─── TEXTE FOURNI

1. Les plateformes de l’économie collaborative font beaucoup parler d’elles.
Nous avons déjà eu l’occasion de commenter les questions juridiques soulevées par Uber en Belgique (« Fin du brouillard juridique pour Uber en Belgique » ) ainsi qu’au niveau européen (« Uber, Airbnb, Deliveroo : le double je(u) des plateformes digitales » ).
Souvent associée à Uber (entreprise active dans le secteur du transport de personnes), la plateforme Airbnb permet à des personnes qui souhaitent louer des logements pour une courte durée de trouver des propriétaires qui disposent d’une chambre temporairement inoccupée. Ainsi, Airbnb propose des chambres – ou parfois des logements complets – en concurrence directe du secteur hôtelier, mais également des agents immobiliers, suscitant leur mécontentement.
2. En 2017, une association française représentative du secteur hôtelier (l’AHTOP) a ainsi introduit une plainte devant une juridiction française contre Airbnb. L’association fait valoir qu’Airbnb n’est pas une simple plateforme d’intermédiation, mais qu’elle offre certains services qui permettent de classer les activités de la société comme équivalentes à celles d’un agent immobilier. Or, Airbnb n’a pas la licence requise par la loi française pour exercer ce type d’activités (la « loi Hoguet »).
Airbnb se défend de la manière suivante.

──────
─── LIGNES DE DONNÉES

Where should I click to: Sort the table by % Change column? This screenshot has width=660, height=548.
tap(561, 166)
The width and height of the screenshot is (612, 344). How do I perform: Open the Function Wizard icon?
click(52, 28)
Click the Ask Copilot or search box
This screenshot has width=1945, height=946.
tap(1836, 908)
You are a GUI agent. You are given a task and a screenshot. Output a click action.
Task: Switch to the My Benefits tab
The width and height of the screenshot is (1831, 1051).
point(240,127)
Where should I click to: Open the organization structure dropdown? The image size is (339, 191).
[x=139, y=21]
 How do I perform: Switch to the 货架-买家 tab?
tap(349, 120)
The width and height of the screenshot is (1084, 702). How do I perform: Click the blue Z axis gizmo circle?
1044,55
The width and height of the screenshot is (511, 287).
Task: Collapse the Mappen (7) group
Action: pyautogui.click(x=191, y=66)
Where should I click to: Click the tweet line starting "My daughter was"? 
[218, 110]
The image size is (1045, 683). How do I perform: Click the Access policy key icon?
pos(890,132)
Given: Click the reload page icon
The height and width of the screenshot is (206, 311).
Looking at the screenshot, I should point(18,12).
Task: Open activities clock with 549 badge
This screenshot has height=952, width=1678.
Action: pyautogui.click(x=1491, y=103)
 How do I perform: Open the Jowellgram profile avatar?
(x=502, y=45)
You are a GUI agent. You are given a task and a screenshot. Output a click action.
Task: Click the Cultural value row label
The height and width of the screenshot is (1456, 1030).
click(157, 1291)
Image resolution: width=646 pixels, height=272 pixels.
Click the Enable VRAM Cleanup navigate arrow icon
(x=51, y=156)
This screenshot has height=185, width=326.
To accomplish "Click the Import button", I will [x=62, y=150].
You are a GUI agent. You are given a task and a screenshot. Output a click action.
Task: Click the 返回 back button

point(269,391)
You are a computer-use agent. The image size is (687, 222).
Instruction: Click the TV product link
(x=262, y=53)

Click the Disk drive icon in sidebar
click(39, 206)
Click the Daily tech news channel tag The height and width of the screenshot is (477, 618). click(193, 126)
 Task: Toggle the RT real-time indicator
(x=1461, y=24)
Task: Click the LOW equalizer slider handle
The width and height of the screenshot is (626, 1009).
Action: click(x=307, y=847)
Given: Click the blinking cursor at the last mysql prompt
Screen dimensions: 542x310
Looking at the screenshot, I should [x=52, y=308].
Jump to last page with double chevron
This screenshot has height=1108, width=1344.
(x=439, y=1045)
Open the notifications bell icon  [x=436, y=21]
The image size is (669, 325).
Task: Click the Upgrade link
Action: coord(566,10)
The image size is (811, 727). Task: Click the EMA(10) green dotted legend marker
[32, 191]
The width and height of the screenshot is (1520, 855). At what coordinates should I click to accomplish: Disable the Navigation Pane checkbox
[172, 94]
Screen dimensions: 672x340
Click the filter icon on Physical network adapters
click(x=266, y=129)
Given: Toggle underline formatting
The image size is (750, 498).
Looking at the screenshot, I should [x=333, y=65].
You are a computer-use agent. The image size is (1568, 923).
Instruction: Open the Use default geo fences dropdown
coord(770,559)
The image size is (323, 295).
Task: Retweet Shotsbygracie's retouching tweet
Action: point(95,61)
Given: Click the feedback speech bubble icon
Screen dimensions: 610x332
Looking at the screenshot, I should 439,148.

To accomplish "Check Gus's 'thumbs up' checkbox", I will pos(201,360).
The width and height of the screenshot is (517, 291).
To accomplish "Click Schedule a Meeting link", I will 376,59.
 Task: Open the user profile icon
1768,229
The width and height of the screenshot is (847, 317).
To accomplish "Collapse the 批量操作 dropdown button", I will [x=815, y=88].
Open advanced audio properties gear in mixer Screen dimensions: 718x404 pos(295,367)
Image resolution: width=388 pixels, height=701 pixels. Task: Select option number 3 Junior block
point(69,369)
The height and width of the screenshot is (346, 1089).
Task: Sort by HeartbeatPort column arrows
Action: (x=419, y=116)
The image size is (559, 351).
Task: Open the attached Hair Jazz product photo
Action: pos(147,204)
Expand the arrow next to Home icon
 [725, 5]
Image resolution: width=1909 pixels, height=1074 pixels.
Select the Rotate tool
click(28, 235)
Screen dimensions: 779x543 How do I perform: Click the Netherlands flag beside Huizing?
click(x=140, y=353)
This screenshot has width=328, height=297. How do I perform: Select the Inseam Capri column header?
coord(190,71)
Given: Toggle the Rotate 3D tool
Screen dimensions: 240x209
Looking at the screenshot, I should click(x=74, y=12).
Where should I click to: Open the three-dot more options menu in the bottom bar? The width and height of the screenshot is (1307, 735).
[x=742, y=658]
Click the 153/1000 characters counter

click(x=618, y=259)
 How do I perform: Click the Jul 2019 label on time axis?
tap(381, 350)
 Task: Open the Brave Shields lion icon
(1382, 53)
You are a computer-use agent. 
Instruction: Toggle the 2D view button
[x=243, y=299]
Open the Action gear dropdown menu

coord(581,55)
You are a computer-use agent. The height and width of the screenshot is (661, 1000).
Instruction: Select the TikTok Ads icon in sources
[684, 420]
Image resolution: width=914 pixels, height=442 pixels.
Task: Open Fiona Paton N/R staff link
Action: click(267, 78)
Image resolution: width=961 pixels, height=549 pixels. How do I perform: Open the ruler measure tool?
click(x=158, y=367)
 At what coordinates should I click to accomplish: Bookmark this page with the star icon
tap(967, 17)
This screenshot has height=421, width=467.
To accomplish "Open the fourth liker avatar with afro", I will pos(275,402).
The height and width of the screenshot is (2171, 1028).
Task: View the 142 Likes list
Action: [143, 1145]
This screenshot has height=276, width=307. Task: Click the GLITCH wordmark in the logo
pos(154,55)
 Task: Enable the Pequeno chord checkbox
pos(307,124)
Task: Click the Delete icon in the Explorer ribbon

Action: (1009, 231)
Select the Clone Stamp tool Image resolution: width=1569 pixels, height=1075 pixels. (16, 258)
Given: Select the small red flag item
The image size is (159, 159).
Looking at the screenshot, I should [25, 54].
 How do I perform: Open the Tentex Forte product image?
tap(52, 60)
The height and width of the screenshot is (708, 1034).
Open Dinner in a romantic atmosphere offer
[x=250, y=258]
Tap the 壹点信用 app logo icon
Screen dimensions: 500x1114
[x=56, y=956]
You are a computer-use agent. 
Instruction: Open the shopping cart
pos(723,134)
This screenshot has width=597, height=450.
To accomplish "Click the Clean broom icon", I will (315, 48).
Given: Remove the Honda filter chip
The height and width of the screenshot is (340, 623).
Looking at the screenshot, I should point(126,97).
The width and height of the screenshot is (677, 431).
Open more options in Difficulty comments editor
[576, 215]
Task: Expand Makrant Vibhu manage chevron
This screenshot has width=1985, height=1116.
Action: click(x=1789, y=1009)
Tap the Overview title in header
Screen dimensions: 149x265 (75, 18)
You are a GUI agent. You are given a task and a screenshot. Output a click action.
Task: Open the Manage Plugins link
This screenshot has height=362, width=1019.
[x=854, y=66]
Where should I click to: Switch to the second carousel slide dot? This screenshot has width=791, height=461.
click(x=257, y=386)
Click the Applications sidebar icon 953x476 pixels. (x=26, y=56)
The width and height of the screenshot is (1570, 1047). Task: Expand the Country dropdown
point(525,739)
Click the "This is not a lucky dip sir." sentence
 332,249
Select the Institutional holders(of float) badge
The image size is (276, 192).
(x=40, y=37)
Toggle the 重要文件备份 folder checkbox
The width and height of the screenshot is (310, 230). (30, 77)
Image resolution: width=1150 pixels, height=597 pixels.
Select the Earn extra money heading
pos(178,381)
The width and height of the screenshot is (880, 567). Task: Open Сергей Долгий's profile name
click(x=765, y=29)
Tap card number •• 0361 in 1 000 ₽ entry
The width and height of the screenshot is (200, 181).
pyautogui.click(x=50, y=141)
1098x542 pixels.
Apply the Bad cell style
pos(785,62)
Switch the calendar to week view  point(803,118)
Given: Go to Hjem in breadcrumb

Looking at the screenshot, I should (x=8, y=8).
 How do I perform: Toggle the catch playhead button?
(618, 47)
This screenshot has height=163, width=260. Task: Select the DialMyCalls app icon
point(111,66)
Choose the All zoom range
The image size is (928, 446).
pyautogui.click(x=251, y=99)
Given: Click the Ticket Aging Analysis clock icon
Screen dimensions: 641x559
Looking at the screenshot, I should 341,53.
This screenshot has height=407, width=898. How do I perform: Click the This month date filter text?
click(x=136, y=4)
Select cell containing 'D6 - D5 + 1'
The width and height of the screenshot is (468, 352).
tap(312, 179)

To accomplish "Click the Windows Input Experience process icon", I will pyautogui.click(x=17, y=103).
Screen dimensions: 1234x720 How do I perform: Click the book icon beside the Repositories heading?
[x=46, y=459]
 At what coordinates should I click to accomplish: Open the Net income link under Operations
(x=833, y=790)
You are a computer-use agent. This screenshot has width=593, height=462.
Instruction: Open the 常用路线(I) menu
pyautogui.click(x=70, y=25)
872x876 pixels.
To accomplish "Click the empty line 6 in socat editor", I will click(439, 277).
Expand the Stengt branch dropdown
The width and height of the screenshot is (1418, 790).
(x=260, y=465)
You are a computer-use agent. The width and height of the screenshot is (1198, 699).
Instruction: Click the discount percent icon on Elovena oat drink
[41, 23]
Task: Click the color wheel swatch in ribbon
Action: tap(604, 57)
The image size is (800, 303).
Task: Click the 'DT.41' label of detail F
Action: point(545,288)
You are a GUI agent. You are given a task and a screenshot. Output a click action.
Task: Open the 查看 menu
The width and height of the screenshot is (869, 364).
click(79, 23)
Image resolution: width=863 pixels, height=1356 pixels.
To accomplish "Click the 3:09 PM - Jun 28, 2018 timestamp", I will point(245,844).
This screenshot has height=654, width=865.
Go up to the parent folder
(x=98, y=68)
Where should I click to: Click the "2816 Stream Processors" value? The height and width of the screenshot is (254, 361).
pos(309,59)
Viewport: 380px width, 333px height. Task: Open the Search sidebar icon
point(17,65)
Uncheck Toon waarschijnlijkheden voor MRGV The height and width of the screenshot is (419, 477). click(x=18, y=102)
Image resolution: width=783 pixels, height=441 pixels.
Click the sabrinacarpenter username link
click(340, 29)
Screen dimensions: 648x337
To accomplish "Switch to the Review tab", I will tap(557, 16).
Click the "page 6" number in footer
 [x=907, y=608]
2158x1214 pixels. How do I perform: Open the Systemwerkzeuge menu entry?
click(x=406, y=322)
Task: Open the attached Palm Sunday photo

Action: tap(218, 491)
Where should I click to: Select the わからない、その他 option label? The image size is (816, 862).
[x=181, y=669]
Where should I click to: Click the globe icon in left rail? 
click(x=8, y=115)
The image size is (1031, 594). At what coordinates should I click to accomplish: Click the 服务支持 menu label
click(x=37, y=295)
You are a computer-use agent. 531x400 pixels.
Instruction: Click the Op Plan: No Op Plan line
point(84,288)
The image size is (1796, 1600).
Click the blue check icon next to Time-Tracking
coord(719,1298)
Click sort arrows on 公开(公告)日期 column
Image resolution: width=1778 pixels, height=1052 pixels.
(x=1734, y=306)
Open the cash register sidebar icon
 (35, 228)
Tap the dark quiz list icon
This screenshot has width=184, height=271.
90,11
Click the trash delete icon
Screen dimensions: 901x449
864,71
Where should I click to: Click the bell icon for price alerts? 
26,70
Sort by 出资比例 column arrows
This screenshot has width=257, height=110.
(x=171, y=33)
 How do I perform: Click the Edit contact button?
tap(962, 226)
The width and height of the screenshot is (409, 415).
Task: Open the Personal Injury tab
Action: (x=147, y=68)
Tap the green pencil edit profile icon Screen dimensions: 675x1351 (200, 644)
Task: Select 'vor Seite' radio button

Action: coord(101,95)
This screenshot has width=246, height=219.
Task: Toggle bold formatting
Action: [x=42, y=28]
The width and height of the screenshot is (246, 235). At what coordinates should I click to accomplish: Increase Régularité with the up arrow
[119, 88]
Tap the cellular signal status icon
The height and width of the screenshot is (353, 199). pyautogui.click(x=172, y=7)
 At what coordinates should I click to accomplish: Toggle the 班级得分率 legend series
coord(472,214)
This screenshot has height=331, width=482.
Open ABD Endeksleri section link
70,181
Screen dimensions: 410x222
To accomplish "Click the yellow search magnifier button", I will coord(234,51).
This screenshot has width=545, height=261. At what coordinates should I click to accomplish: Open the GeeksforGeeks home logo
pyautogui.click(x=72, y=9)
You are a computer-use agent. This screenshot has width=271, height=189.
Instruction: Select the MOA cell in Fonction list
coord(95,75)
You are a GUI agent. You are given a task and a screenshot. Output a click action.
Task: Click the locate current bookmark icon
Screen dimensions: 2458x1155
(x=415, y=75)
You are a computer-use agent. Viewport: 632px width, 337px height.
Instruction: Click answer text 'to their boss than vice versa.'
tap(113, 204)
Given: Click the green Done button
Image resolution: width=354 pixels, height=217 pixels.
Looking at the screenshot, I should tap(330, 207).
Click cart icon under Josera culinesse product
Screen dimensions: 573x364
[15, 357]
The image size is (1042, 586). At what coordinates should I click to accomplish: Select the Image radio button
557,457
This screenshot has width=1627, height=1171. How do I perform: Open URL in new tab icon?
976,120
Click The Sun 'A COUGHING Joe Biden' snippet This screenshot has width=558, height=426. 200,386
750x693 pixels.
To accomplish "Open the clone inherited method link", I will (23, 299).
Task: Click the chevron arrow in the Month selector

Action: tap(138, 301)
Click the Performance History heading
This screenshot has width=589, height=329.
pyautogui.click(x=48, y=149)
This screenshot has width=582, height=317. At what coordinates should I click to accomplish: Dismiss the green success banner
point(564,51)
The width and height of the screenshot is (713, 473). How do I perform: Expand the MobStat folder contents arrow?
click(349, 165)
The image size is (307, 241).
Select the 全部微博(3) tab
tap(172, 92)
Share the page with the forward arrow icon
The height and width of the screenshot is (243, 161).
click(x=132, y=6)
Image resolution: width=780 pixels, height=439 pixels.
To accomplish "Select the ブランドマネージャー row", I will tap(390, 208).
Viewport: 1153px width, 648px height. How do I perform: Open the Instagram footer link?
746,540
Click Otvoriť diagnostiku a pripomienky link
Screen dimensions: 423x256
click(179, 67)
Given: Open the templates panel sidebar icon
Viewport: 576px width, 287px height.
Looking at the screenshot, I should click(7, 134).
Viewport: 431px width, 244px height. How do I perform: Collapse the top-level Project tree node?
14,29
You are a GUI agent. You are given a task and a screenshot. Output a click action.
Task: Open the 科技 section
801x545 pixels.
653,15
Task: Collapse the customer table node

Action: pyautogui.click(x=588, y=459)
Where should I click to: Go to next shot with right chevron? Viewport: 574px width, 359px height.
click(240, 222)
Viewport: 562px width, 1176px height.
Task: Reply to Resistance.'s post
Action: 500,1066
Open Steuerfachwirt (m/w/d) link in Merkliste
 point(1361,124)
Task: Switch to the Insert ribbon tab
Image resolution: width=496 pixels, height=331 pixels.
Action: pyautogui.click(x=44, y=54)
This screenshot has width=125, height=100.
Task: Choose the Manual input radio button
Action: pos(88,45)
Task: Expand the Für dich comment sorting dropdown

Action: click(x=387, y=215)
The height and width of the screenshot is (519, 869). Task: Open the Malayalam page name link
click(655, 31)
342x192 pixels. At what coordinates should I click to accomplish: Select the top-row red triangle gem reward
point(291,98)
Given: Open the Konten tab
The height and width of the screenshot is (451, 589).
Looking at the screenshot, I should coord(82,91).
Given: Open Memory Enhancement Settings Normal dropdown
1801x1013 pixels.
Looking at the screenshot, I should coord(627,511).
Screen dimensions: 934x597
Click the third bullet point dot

──────

• [SÉRIE DE CONSIGNES]:
• a. Recopiez, s'il vous plaît, le texte sur Airbnb en commençant à « Nous avons déjà » et en terminant à « suscitant leur mécontentement. ».
• b. Relevez tous les noms de plateformes numériques cités dans le texte sur Airbnb.
Il n'est pas nécessaire de consulter les données.

• [RÉPONSES AUX CONSIGNES]:
• a.
Nous avons déjà eu l’occasion de commenter les questions juridiques soulevées par Uber en Belgique (« Fin du brouillard juridique pour Uber en Belgique » ) ainsi qu’au niveau européen (« Uber, Airbnb, Deliveroo : le double je(u) des plateformes digitales » ).
Souvent associée à Uber (entreprise active dans le secteur du transport de personnes), la plateforme Airbnb permet à des personnes qui souhaitent louer des logements pour une courte durée de trouver des propriétaires qui disposent d’une chambre temporairement inoccupée. Ainsi, Airbnb propose des chambres – ou parfois des logements complets – en concurrence directe du secteur hôtelier, mais également des agents immobiliers, suscitant leur mécontentement.

• b. Uber, Airbnb, Deliveroo